Type out all the records once more, exactly.

**Records from a dataset**:
------------
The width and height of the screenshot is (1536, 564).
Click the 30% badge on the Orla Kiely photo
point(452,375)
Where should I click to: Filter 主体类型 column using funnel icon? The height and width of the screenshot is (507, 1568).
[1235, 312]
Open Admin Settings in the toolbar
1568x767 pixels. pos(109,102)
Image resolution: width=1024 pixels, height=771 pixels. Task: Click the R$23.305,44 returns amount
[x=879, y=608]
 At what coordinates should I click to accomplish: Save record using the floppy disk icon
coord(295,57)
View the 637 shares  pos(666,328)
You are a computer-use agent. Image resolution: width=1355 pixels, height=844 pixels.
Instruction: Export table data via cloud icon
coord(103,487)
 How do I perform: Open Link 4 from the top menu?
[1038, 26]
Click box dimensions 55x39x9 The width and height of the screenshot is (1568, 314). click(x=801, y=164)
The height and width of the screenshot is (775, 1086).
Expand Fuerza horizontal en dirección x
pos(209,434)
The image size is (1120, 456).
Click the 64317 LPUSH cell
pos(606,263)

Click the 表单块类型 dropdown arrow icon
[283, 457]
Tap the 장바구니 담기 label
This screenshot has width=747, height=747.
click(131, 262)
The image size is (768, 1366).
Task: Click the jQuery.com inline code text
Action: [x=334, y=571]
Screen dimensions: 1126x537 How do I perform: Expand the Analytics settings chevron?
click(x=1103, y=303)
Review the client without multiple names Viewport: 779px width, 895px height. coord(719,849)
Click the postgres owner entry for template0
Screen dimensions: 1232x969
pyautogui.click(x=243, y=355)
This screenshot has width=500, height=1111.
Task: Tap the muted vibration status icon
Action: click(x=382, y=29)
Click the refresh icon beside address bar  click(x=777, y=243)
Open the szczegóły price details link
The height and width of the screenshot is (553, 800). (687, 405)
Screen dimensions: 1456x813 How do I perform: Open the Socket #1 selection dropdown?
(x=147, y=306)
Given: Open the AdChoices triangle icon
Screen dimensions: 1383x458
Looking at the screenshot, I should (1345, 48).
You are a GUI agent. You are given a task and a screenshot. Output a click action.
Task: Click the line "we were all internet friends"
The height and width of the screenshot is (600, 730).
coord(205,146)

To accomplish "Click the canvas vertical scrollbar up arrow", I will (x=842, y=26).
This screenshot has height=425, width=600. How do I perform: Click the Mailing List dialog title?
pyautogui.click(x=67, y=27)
------------
**REPLY**:
The width and height of the screenshot is (1536, 564).
Click the 30% badge on the Orla Kiely photo
point(452,375)
Where should I click to: Filter 主体类型 column using funnel icon? The height and width of the screenshot is (507, 1568).
[1235, 312]
Open Admin Settings in the toolbar
1568x767 pixels. pos(109,102)
Image resolution: width=1024 pixels, height=771 pixels. Task: Click the R$23.305,44 returns amount
[x=879, y=608]
 At what coordinates should I click to accomplish: Save record using the floppy disk icon
coord(295,57)
View the 637 shares  pos(666,328)
You are a computer-use agent. Image resolution: width=1355 pixels, height=844 pixels.
Instruction: Export table data via cloud icon
coord(103,487)
 How do I perform: Open Link 4 from the top menu?
[1038, 26]
Click box dimensions 55x39x9 The width and height of the screenshot is (1568, 314). click(x=801, y=164)
The height and width of the screenshot is (775, 1086).
Expand Fuerza horizontal en dirección x
pos(209,434)
The image size is (1120, 456).
Click the 64317 LPUSH cell
pos(606,263)

Click the 表单块类型 dropdown arrow icon
[283, 457]
Tap the 장바구니 담기 label
This screenshot has width=747, height=747.
click(131, 262)
The image size is (768, 1366).
Task: Click the jQuery.com inline code text
Action: [x=334, y=571]
Screen dimensions: 1126x537 How do I perform: Expand the Analytics settings chevron?
click(x=1103, y=303)
Review the client without multiple names Viewport: 779px width, 895px height. coord(719,849)
Click the postgres owner entry for template0
Screen dimensions: 1232x969
pyautogui.click(x=243, y=355)
This screenshot has width=500, height=1111.
Task: Tap the muted vibration status icon
Action: click(x=382, y=29)
Click the refresh icon beside address bar  click(x=777, y=243)
Open the szczegóły price details link
The height and width of the screenshot is (553, 800). (687, 405)
Screen dimensions: 1456x813 How do I perform: Open the Socket #1 selection dropdown?
(x=147, y=306)
Given: Open the AdChoices triangle icon
Screen dimensions: 1383x458
Looking at the screenshot, I should (1345, 48).
You are a GUI agent. You are given a task and a screenshot. Output a click action.
Task: Click the line "we were all internet friends"
The height and width of the screenshot is (600, 730).
coord(205,146)

To accomplish "Click the canvas vertical scrollbar up arrow", I will (x=842, y=26).
This screenshot has height=425, width=600. How do I perform: Click the Mailing List dialog title?
pyautogui.click(x=67, y=27)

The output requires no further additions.